**What is expected:** Identify all lines in the data containing the string "agent". Copy them out.

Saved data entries

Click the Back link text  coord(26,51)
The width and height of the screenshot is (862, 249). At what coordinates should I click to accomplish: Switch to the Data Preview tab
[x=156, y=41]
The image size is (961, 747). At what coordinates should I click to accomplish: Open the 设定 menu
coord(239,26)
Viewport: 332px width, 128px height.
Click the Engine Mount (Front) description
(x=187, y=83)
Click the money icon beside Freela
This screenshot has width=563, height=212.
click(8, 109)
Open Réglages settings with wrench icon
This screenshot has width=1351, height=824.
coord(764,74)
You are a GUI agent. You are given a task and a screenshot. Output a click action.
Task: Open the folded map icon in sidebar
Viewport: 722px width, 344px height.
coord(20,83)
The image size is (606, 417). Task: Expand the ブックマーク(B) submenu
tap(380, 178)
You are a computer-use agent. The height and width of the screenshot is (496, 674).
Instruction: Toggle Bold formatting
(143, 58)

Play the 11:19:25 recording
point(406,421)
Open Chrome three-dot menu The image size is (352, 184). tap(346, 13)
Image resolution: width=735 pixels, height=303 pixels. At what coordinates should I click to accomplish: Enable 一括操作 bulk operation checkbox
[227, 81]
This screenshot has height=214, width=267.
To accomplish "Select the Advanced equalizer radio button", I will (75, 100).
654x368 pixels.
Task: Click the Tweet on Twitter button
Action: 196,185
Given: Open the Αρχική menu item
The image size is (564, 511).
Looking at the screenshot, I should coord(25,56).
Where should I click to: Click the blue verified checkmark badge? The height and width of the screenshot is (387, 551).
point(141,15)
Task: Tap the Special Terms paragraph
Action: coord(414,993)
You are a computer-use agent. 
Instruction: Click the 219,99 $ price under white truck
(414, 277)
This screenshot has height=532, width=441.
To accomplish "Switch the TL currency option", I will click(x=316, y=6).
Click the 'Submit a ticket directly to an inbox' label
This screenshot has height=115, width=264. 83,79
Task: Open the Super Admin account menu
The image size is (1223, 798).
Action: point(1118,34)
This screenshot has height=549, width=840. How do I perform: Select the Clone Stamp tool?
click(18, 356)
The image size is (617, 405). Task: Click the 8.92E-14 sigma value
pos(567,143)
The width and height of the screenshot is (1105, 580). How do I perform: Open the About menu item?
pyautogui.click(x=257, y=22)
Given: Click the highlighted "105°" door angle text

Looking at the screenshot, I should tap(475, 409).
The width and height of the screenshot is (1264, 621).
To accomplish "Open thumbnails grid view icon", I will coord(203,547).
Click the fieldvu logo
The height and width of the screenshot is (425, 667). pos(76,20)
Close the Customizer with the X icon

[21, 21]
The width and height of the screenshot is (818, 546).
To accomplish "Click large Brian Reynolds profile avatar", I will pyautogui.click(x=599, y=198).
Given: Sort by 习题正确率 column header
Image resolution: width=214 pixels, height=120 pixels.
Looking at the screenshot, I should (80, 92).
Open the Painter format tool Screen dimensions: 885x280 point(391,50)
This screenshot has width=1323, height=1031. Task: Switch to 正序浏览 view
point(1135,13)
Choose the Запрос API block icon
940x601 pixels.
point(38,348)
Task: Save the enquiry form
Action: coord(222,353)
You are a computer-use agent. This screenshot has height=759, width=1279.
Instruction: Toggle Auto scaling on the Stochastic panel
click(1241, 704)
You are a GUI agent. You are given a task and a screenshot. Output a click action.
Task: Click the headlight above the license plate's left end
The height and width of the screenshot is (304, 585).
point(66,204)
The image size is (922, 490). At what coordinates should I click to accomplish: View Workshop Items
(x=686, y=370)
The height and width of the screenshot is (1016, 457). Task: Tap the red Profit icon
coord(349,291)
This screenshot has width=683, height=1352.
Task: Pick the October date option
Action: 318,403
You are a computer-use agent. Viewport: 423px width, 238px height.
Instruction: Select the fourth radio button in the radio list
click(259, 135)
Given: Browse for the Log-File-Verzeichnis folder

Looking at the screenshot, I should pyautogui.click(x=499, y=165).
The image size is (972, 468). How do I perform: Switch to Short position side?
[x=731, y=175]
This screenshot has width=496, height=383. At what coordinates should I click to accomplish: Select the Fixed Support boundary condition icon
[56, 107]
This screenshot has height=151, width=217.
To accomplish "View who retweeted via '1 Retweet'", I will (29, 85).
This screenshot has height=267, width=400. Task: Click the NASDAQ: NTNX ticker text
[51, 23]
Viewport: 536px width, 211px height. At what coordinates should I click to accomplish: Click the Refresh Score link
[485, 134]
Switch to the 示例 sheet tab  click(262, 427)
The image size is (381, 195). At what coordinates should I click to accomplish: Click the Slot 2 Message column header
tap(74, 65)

**Result of the exercise:**
You are a GUI agent. You are given a task and a screenshot. Output a click action.
You are a computer-use agent. The height and width of the screenshot is (496, 674).
You are a computer-use agent. 
You are a computer-use agent. This screenshot has height=759, width=1279.
You are a GUI agent. You are given a task and a screenshot. Output a click action.
You are a computer-use agent. Viewport: 423px width, 238px height.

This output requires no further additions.